**Exercise instructions:** Find where "This screenshot has height=497, width=700." occurs in the data below, and retype that line and every later line exactly.

**Data supplied:**
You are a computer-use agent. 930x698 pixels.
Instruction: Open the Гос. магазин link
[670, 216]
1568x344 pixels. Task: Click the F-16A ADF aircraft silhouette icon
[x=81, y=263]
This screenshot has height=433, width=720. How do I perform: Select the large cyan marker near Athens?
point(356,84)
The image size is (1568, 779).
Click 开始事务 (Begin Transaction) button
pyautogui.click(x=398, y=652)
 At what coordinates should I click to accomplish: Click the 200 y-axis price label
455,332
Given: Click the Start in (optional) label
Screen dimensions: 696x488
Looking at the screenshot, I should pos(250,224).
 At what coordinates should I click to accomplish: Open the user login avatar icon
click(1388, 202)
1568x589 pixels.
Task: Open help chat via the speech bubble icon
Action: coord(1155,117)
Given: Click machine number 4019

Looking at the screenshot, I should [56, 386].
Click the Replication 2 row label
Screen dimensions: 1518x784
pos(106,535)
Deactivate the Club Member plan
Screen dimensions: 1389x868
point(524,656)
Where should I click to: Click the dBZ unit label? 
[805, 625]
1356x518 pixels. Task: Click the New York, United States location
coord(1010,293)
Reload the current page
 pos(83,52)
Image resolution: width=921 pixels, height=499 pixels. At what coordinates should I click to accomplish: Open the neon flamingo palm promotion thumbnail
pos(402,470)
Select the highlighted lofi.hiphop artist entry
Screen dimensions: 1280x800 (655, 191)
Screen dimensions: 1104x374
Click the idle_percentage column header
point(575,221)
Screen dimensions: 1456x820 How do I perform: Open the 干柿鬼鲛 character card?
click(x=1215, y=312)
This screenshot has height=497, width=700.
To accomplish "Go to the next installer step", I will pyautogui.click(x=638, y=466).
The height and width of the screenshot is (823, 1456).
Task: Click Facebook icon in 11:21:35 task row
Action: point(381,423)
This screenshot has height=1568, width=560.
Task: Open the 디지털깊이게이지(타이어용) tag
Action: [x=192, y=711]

**Result of the task:**
This screenshot has height=497, width=700.
To accomplish "Go to the next installer step", I will pyautogui.click(x=638, y=466).
The height and width of the screenshot is (823, 1456).
Task: Click Facebook icon in 11:21:35 task row
Action: point(381,423)
This screenshot has height=1568, width=560.
Task: Open the 디지털깊이게이지(타이어용) tag
Action: [x=192, y=711]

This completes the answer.